Si parlerà di riaperture nella prossima cabina di regia presieduta da Mario Draghi che, secondo fonti della maggioranza, dovrebbe riunirsi già venerdì. Già nella serata di mercoledì era emersa la probabilità che il premier convocasse la riunione dopo l’ultimo aggiornamento dei dati del contagio nel Paese che ha però registrato una risalita rispetto a una settimana fa. I dati permetteranno all’esecutivo di fare un primo punto sulle riaperture e nel corso dell’incontro sarà definito il nuovo pacchetto di misure, compreso il prolungamento dello stato di emergenza, probabilmente fino al 31 luglio. Proprio a Palazzo Chigi oggi si sono visti il portavoce del Comitato tecnico scientifico, Silvio Brusaferro, e il coordinatore Franco Locatelli.

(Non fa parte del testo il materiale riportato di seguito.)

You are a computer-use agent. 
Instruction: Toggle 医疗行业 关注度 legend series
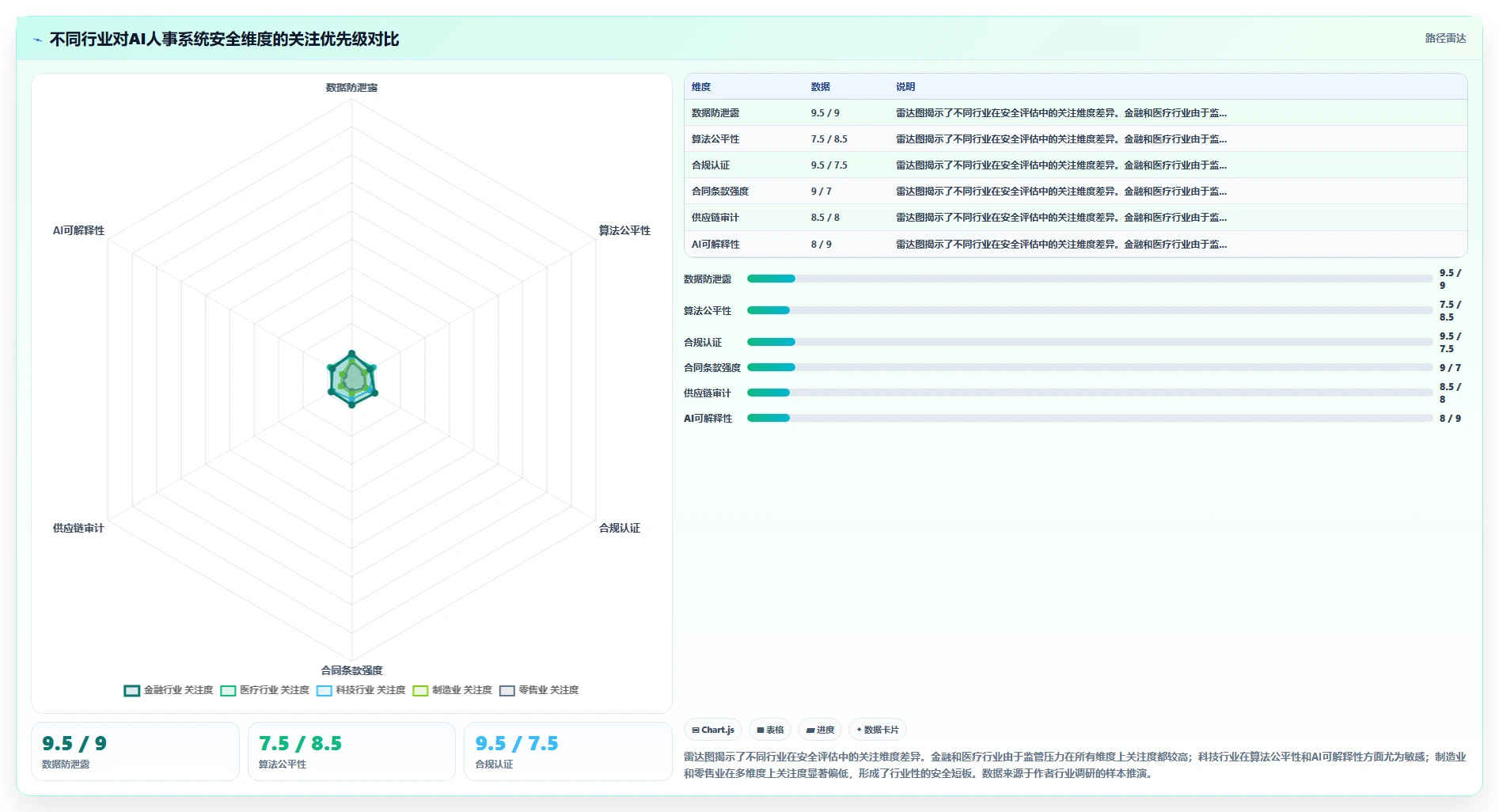point(265,690)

Un’ipotesi, quella di un allentamento delle restrizioni in maniera progressiva a partire da maggio, che rilancia le speranze delle regioni che sono in pressing sul governo. Da domani, in occasione del vertice con il governo, prenderà il via quello che può essere considerato il percorso verso “l’uscita dall’incubo”, come ha auspicato lo stesso ministro degli Affari Regionali, Mariastella Gelmini. Sul tavolo ci saranno le proposte dei governatori che spingono per riaperture progressive e revisione dei parametri per i colori. Ma si discuterà anche del tema scuole, nel tentativo di rivedere in aula tutti gli studenti delle superiori al 100%. Un’ipotesi fortemente voluta dallo stesso premier Draghi, ma sulla quale peserà la curva dei contagi.

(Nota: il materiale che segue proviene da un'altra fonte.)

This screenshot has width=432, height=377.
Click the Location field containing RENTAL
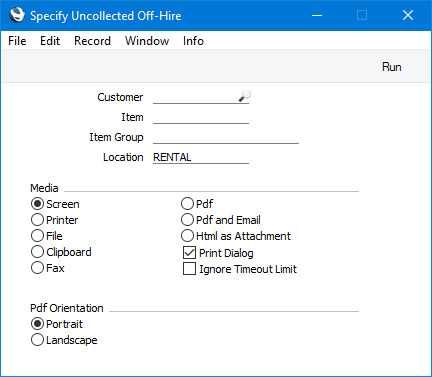(x=201, y=157)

Per l’associazione nazionale presidi questa ipotesi resta “possibile ma improbabile”. “È chiaro che bisogna compiere delle azioni esterne alla scuola, non basta lavorare all’interno delle scuole, dove abbiamo lavorato tanto”, afferma il presidente, Antonello Giannelli. “Se i trasporti saranno, e devono essere, organizzati in modo adeguato – è il monito della ministra Elena Bonetti – anche la riaperture delle scuole secondarie di secondo grado potranno essere fatte”. Ma, proprio sulle scuole, in agenda potrebbe esserci anche la possibilità di tenerle aperte in estate per chi non va in vacanza. La proposta arriva dal sottosegretario all’Istruzione, Rossano Sasso, ma al momento resta solo un’ipotesi.

È probabile che il punto di riferimento temporale per calcolare le riaperture per gradi sia l’11 giugno, quando allo stadio Olimpico di Roma torneranno per la prima volta gli spettatori sugli spalti per la gara d’esordio dell’Italia agli Europei contro la Turchia. Proprio l’annuncio del pubblico al 25% della capienza ha dato il via alle inevitabili richieste di tanti altri settori chiusi ormai da un anno, salvo la breve parentesi estiva. Due mesi, dunque, nei quali mettere in atto una road map per rialzare le saracinesche di bar, ristoranti, cinema, teatri, musei, palestre e tante altre attività che da mesi soffrono una crisi senza precedenti. Con ogni probabilità, il primo passo sarà la riapertura dei servizi di ristorazione nelle zone gialle anche nella fascia serale. Il che dovrebbe inevitabilmente essere accompagnato da uno slittamento di una o due ore del coprifuoco.